記者会見する磯崎仁彦官房副長官=19日午前、首相官邸
記者会見する磯崎仁彦官房副長官=19日午前、首相官邸

北朝鮮による日本人拉致の疑いを認める政府答弁を初めて引き出した共産党の橋本敦元参院議員が死去したことに関連し、磯崎仁彦官房副長官は19日の記者会見で、橋本氏に哀悼の意を表したうえで、「すべての拉致被害者の1日も早い帰国実現、拉致容疑事案などの全容解明へ、関係機関と緊密に連携しながら調査・捜査を推進したい」と述べた。

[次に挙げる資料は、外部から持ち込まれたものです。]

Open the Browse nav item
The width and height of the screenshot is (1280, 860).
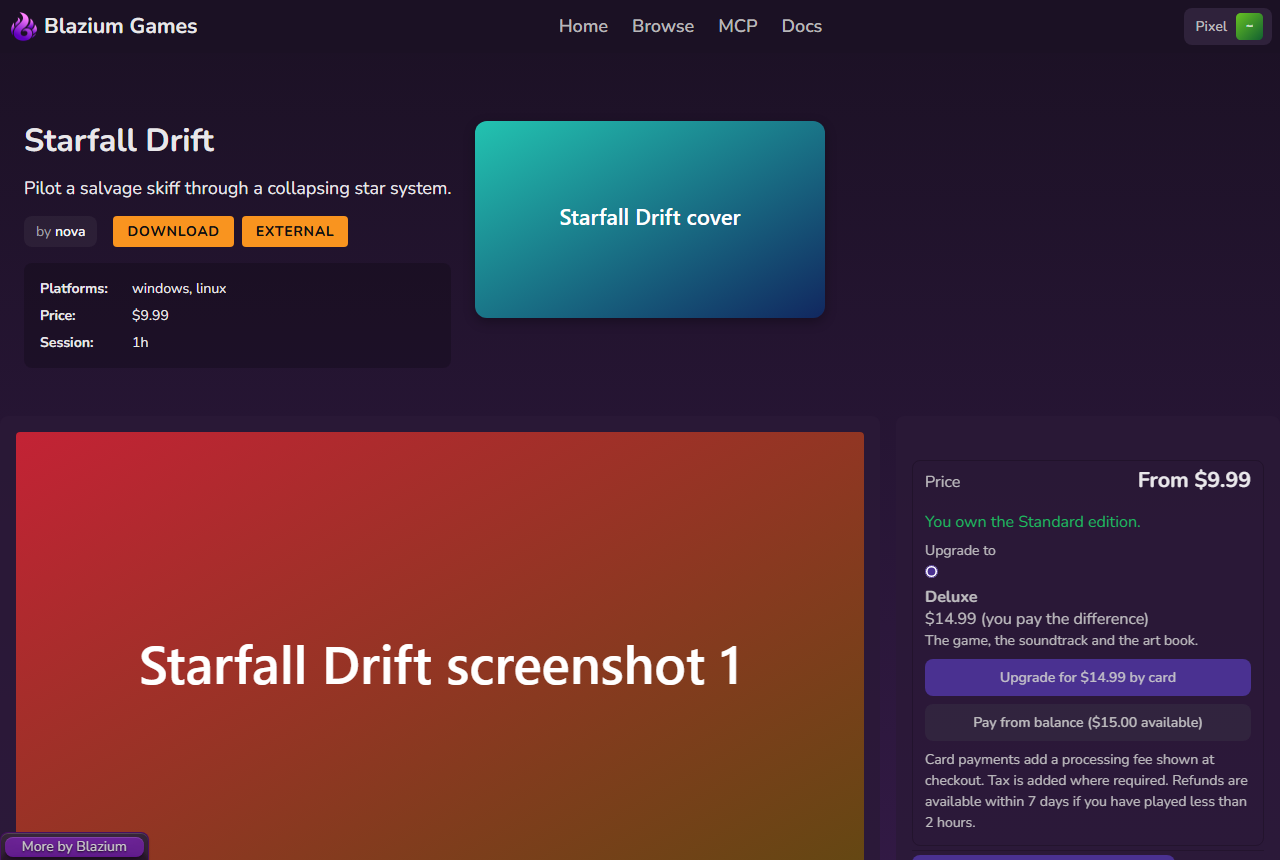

橋本氏は昭和63年3月26日の参院予算委員会で、当時の梶山静六国家公安委員長に北朝鮮が日本人を拉致した疑いを質問。55年、産経新聞が国家的な拉致容疑を初めて報じたアベック3組失踪などに関し「北朝鮮による拉致の疑いが十分濃厚」との答弁を引き出した。

磯崎氏は「拉致問題は岸田内閣の最重要課題」と強調。警察当局が計13件19人の拉致事件を捜査し、ほかにも拉致の可能性を排除できない事案があるとの認識し、捜査や調査を継続していると説明した。